Passage:
■ ■ ■ ■ ■ ■ ■

Last week I was part of a rant with a couple of coworkers around the fact Go handles errors for expected scenarios by returning an error value instead of using exceptions or a similar mechanism. This is a rather controversial topic because people have grown used to having errors out of their way via exceptions, and Go brings back an improved version of a well known pattern previously adopted by a number of languages — including C — where errors are communicated via return values. This means that errors are in the programmer’s face and have to be dealt with all the time. In addition, the controversy extends towards the fact that, in languages with exceptions, every unadorned error comes with a full traceback of what happened and where, which in some cases is convenient.

All this convenience has a cost, though, which is rather simple to summarize:

Exceptions teach developers to not care about errors.

A sad corollary is that this is relevant even if you are a brilliant developer, as you’ll be affected by the world around you being lenient towards error handling. The problem will show up in the libraries that you import, in the applications that are sitting in your desktop, and in the servers that back your data as well.

■ ■ ■ ■ ■ ■ ■

(Data for locating visible targets)
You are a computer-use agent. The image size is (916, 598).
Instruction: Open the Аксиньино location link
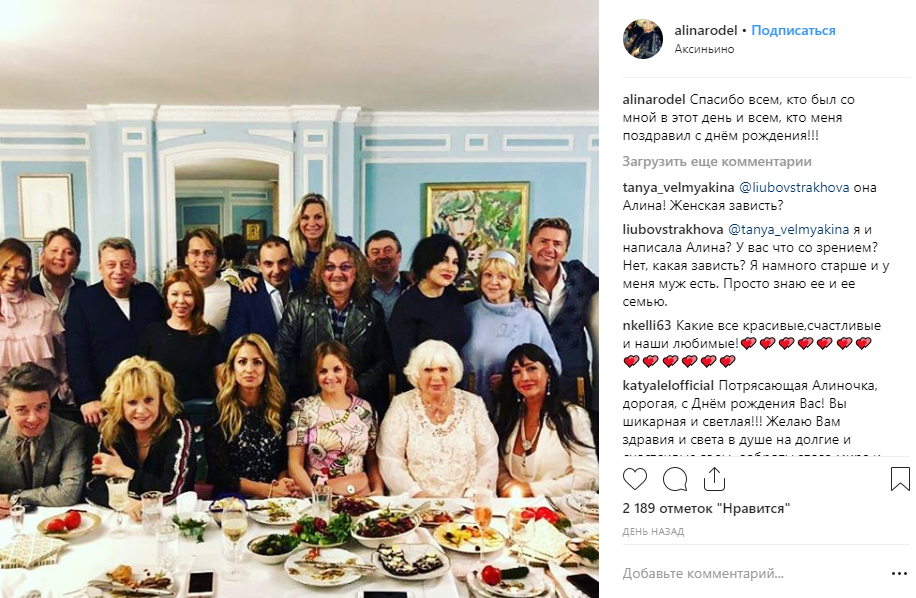(x=704, y=48)
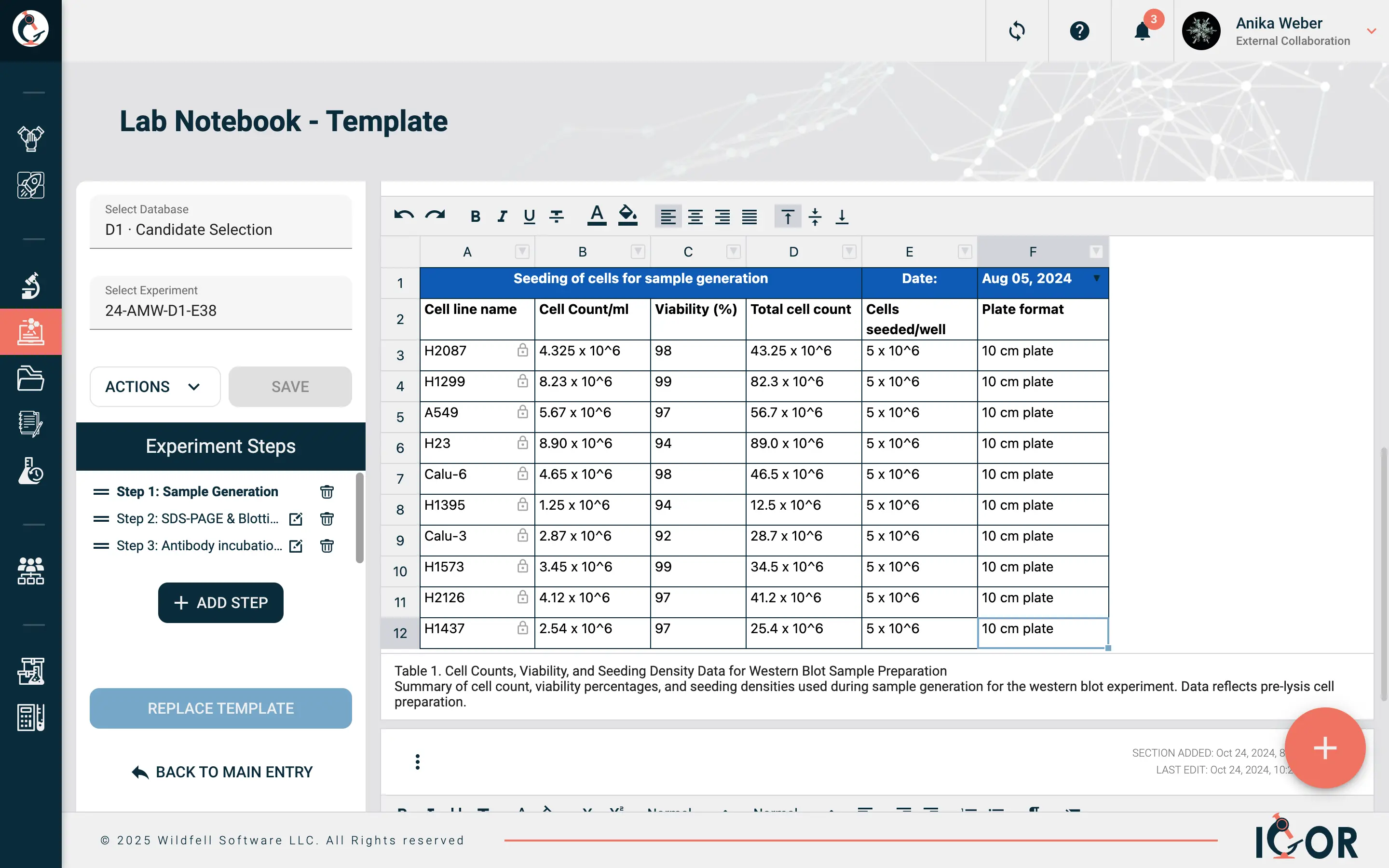1389x868 pixels.
Task: Open the date dropdown showing Aug 05, 2024
Action: [x=1096, y=279]

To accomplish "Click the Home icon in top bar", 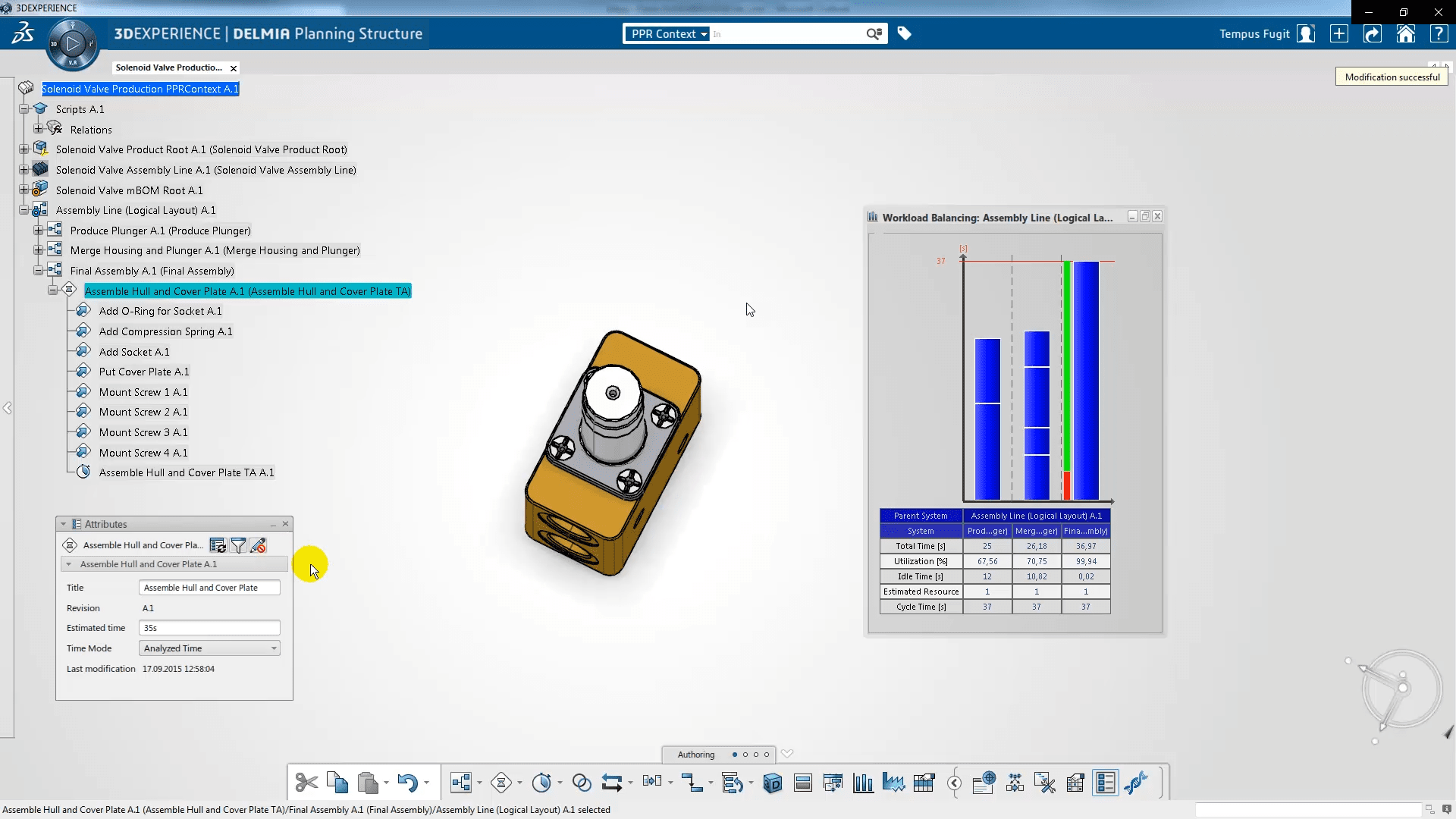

■ ■ ■ ■ ■ ■ ■

Set exercise 1:
Please retype the stretch of the passage on Go error handling from "Last week I" through "cases is convenient.".
Set exercise 2:
According to the passage on Go error handling, what do exceptions teach developers?
Set exercise 3:
Carry on the passage on Go error handling from its last sentence.
The records aren't needed for any of this.

Final result 1:
Last week I was part of a rant with a couple of coworkers around the fact Go handles errors for expected scenarios by returning an error value instead of using exceptions or a similar mechanism. This is a rather controversial topic because people have grown used to having errors out of their way via exceptions, and Go brings back an improved version of a well known pattern previously adopted by a number of languages — including C — where errors are communicated via return values. This means that errors are in the programmer’s face and have to be dealt with all the time. In addition, the controversy extends towards the fact that, in languages with exceptions, every unadorned error comes with a full traceback of what happened and where, which in some cases is convenient.

Final result 2:
Exceptions teach developers to not care about errors.

Final result 3:
Raymond Chen described the issue back in 2004 as:

Writing correct code in the exception-throwing model is in a sense harder than in an error-code model, since anything can fail, and you have to be ready for it. In an error-code model, it’s obvious when you have to check for errors: When you get an error code. In an exception model, you just have to know that errors can occur anywhere.

In other words, in an error-code model, it is obvious when somebody failed to handle an error: They didn’t check the error code. But in an exception-throwing model, it is not obvious from looking at the code whether somebody handled the error, since the error is not explicit.
(…)
When you’re writing code, do you think about what the consequences of an exception would be if it were raised by each line of code? You have to do this if you intend to write correct code.

That’s exactly right. Every line that may raise an exception holds a hidden “else” branch for the error scenario that is very easy to forget about. Even if it sounds like a pointless repetitive task to be entering that error handling code, the exercise of writing it down forces developers to keep the alternative scenario in mind, and pretty often it doesn’t end up empty.

It isn’t the first time I write about that, and given the controversy that surrounds these claims, I generally try to find one or two examples that bring the issue home. So here is the best example I could find today, within the pty module of Python’s 3.3 standard library:

def spawn(argv, master_read=_read, stdin_read=_read):
    """Create a spawned process."""
    if type(argv) == type(''):
        argv = (argv,)
    pid, master_fd = fork()
    if pid == CHILD:
        os.execlp(argv[0], *argv)
    (...)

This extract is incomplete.